He always ordered the same things: beluga caviar to start, then ravioli alla piemontése. And the begum was always by his side. She was the only customer my father spoke of with enthusiasm, and it was clear that he had a secret admiration for her beauty.
Right outside Harry’s Bar, the Chilean millionaire Arturo Lopez, the guano king, anchored his yachts regularly. The yachts exuded wealth but without a trace of ostentation. Lopez would rent an entire floor at the Grand Hotel, where furniture from his Paris apartment would be installed the week before his arrival, but he preferred to sleep on the yacht. He had afternoon tea at the Grand Hotel and dined at Harry’s every evening. There were about twenty people in his entourage, and they had to adjust to the caprices of his mood. If he drank, everyone drank. If he was in the mood for water, it was water for everyone.
He always wore an impeccable dinner jacket and amused himself by touring the tables, asking the customers how they were enjoying their dinner and if they were satisfied with the service.

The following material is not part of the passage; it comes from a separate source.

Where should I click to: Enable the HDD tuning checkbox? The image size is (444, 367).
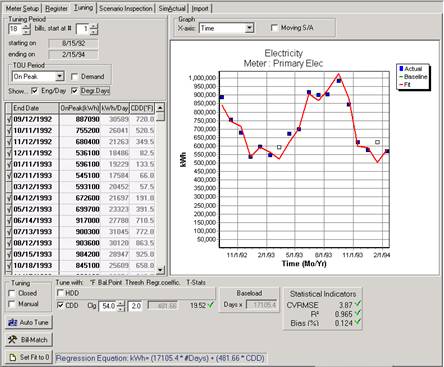tap(61, 293)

So I would inevitably have to explain to the people, whose curiosity had been aroused, that the extremely polite gentleman who came on like a maître d’ was the owner of the yacht outside the window. His daily tip was always exactly the same amount as his bill.
One evening just after Mr. Lopez had arrived, an old retired gondolier walked into the restaurant. As a way of earning small tips to supplement his pension, he used to stand every evening on the canal in front of Harry’s Bar and help boats approach the shore with an iron hook. That evening the gondolier showed me a ten-thousand-lire bill, a brand-new crisp banknote. He had never seen a bill of that denomination before. It would be worth about a hundred dollars today. Mr. Lopez had just given it to him.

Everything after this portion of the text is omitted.